--- WHAT TO WORK ON ---
Your reply should be one number: how many lines of the material contain the word "agent".

--- INPUT FOR THIS TASK ---
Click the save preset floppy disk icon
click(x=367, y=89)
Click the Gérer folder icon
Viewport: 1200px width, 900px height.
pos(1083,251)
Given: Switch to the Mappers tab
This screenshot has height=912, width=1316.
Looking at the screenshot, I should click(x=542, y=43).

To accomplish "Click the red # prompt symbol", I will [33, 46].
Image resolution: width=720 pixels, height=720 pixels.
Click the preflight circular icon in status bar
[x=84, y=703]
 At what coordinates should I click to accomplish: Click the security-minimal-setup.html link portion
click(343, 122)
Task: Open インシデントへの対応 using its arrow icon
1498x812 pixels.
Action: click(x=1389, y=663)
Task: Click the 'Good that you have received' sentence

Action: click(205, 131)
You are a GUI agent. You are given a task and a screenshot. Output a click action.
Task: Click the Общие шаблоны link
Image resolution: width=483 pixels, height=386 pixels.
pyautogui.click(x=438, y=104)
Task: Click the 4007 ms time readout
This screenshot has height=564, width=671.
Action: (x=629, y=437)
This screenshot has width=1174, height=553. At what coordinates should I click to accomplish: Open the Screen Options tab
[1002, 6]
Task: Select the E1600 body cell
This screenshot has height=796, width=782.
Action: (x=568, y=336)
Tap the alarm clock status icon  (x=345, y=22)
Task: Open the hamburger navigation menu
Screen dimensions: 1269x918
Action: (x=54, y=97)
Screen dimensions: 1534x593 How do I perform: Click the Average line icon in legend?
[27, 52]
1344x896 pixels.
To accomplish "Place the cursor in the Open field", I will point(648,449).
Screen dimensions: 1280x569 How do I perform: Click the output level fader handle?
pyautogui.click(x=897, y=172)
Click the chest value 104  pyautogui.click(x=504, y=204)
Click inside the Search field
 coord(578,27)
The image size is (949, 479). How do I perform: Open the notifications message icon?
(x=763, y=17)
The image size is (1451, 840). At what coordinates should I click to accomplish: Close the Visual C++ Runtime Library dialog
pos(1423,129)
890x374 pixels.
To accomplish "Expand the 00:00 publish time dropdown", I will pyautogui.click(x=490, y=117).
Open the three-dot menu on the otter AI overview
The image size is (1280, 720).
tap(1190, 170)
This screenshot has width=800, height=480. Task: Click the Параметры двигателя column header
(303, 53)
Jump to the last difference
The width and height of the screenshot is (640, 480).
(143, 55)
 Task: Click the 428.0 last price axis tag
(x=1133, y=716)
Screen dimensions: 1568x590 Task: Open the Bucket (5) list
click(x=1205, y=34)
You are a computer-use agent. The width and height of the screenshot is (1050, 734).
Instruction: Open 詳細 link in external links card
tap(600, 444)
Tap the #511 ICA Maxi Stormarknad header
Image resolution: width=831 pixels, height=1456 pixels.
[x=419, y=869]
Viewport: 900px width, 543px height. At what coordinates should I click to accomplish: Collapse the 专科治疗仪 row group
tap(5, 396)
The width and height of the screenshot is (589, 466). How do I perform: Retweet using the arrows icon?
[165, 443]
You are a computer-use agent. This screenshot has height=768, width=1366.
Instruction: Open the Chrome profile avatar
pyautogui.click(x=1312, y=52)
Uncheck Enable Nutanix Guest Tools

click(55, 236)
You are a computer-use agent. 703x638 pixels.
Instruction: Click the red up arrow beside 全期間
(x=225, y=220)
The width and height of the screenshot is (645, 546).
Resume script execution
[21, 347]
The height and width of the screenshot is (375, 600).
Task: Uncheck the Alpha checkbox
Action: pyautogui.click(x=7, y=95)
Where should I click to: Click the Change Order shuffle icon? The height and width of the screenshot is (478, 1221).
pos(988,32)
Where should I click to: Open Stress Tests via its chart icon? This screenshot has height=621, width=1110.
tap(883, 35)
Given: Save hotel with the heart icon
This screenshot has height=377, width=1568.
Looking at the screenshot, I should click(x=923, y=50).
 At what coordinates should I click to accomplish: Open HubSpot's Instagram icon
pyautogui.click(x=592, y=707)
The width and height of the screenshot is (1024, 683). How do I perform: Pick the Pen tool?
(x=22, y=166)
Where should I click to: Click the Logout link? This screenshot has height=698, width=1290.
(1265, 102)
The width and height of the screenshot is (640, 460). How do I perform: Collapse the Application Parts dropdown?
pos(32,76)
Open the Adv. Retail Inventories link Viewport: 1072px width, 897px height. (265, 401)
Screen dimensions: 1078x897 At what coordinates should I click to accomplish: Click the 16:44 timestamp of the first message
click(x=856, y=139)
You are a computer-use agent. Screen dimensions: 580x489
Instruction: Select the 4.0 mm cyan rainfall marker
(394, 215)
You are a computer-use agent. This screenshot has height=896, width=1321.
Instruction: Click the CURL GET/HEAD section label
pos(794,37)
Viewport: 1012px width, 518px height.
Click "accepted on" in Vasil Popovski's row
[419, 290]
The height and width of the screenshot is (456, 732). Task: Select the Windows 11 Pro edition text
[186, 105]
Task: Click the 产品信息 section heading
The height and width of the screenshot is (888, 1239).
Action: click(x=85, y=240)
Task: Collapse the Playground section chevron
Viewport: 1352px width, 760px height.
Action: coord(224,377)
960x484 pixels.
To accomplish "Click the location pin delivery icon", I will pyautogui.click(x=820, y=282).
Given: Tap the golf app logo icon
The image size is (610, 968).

--- ANSWER TO THE EXERCISE ---
6